Two software suppliers are unveiling packages today to improve IT services management by giving greater insight into the...

Two software suppliers are unveiling packages today to improve IT services management by giving greater insight into the relationships between those parts of IT systems that are tied to business processes.

Relicore will bring out Clarity 4.0 while BMC Software will separately unveil Topology Discovery. Last week, FrontRange Solutions released the .net-based IT Service Management for midsize companies.

Mark Ehr, an analyst at Enterprise Management Associates, said all three products aimed to improve the oversight of internal processes by following guidelines from the Information Technology Infrastructure Library (ITIL).

An ITIL strategy calls for a centralised configuration management database to store a huge assortment of information about settings on network elements, servers and applications.
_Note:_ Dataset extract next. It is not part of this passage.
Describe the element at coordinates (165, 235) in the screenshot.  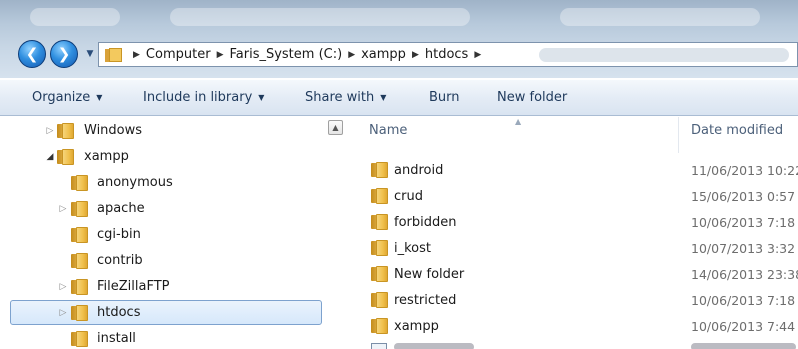
I see `tree-item-cgi-bin: cgi-bin` at that location.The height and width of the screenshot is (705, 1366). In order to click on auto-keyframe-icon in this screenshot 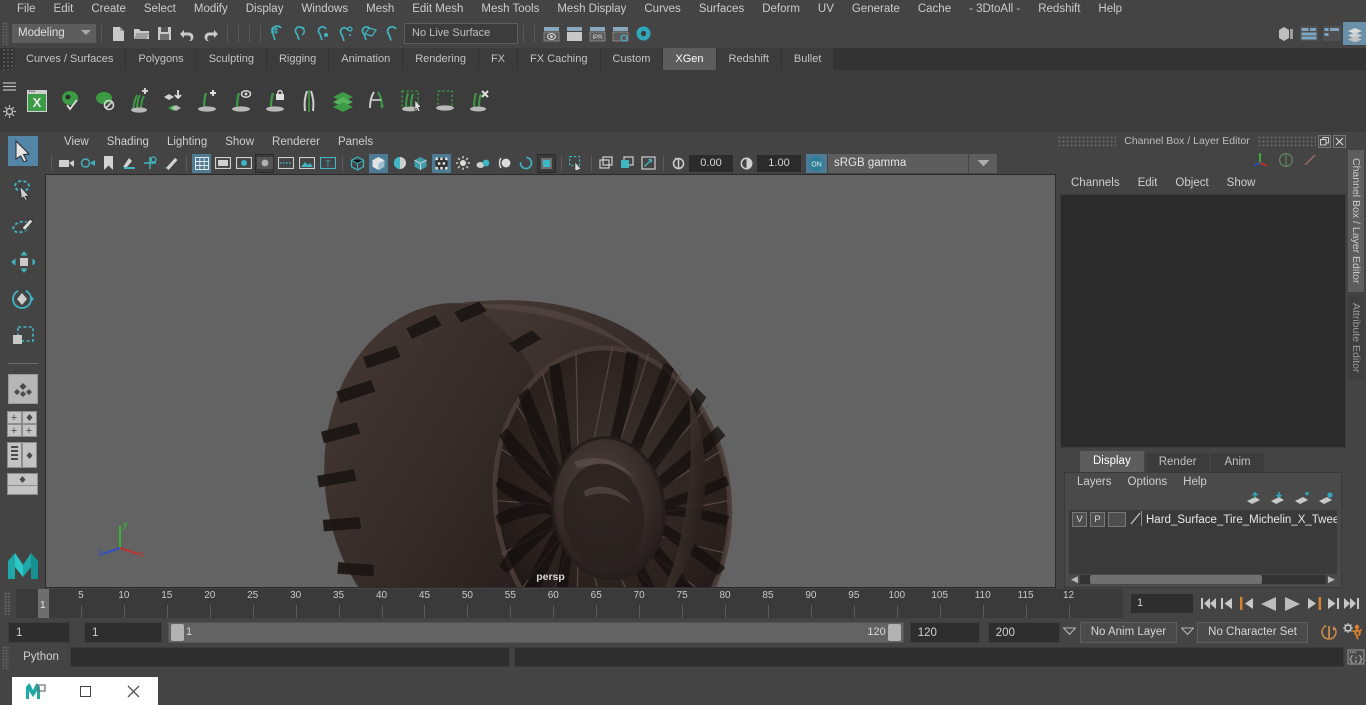, I will do `click(1329, 632)`.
The central database lets IT managers see the effect on the system if part of it fails, gains traffic or is reconfigured.

Ehr said that Relicore, a four-year-old company with 12 large customers, was "one of the best secrets around". He predicted that large management suppliers would imitate its Clarity 4.0 or buy the company out. He noted that Topology Discovery was "very similar" to Clarity, although BMC built its application using technology it gained by acquiring Marimba and Remedy.

Kurt Hansel, senior technical officer at JP Morgan Chase, said his bank would move to Clarity 4.0 at the beginning of next year. JP Morgan has used version 3.6 for more than a year on 50 servers that run an application called Cash on Line, used by more than 3,000 financial traders and cash managers.

Hansel said that Clarity 4.0 would work with IBM Tivoli software at JP Morgan to give greater insight into system updates, such as changes to a configuration file.

Cheri Tipton, IT technician for a US city authority, said her municipality had bought IT Service Management and would take it live in January. She said the new software would help the city be more proactive in handling system problems.

"With the old system, we'd have a problem or incident and nobody knew what to do with it, since the root problem was hard to find," explained Tipton. FrontRange will help manage systems used by 650 employees in 24 buildings.

Steve Balentine, a BMC product marketing manager, said Topology Discovery built and maintained a network map with application infrastructure information to model IT services.

"Understanding the relationships between parts of the infrastructure is the wave of the future," explained Jasmine Noel, analyst at Ptak, Noel & Associates. "It's more than just a map of a business, but a picture of how a business service is using the infrastructure at this minute."